Reputation: 103
Currently, I'm working on Apache Beam Pipeline implementation which consumes data from three different Kafka topics, and after some processing, I create three types of objects adding those data taken from the above-mentioned Kafka topics. Finally, it is required to publish those three objects into three different Kafka topics.
It is possible to read from multiple topics using withTopics
method in KafkaIO.read
but I did not find a KafkaIO feature to write to multiple topics.
I would like to get some advice on how to do this in the most ideal way, appreciate it if anyone can provide some code examples.
Upvotes: 0
Views: 578
Reputation: 1443
You can use KafkaIO.<K, V>writeRecords()
for that.

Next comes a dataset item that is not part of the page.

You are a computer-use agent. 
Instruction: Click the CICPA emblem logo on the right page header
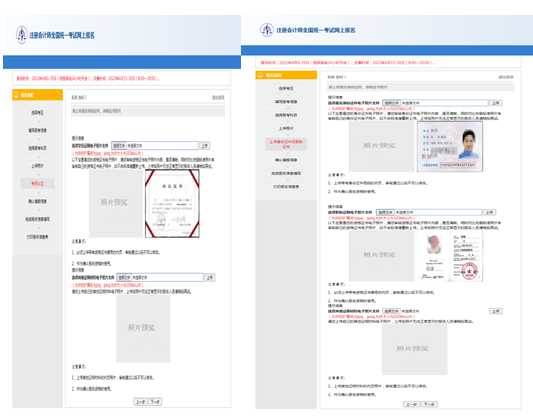pos(267,30)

It takes a PCollection<ProducerRecord<K, V>>
as an input - so, you just need to specify a required output topic for in ProducerRecord
for every element or use a default one.
Please, take a look on this test as an example.
Upvotes: 1
Reputation: 6572
You can do that with 3 different sinks on a PCollection
, example :
private transient TestPipeline pipeline = TestPipeline.create();
@Test
public void kafkaIOSinksTest(){
PCollection<String> inputCollection = pipeline.apply(Create.of(Arrays.asList("Object 1", "Object 2")));
inputCollection.apply(KafkaIO.<Void, String>write()

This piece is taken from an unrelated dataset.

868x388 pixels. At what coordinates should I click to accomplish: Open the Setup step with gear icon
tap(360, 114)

.withBootstrapServers("broker_1:9092,broker_2:9092")
.withTopic("topic1")
.withValueSerializer(new StringSerializer())
.values());
inputCollection.apply(KafkaIO.<Void, String>write()
.withBootstrapServers("broker_1:9092,broker_2:9092")
.withTopic("topic2")
.withValueSerializer(new StringSerializer())
.values());
inputCollection.apply(KafkaIO.<Void, String>write()
.withBootstrapServers("broker_1:9092,broker_2:9092")
.withTopic("topic3")
.withValueSerializer(new StringSerializer())
.values());
}
In this example, the same PCollection
is sinked in 3 different topics, via multi sinks.
Upvotes: 2
Reputation: 1357
Some Beam sinks (like BigQueryIO) have support for "dynamic destinations" but this isn't the case for KafkaIO. You'll need to set up 3 different sinks for the different topics and you'll need to split up your messages (perhaps using a Partition
transform) to separate collections to feed into those sinks.
Upvotes: 0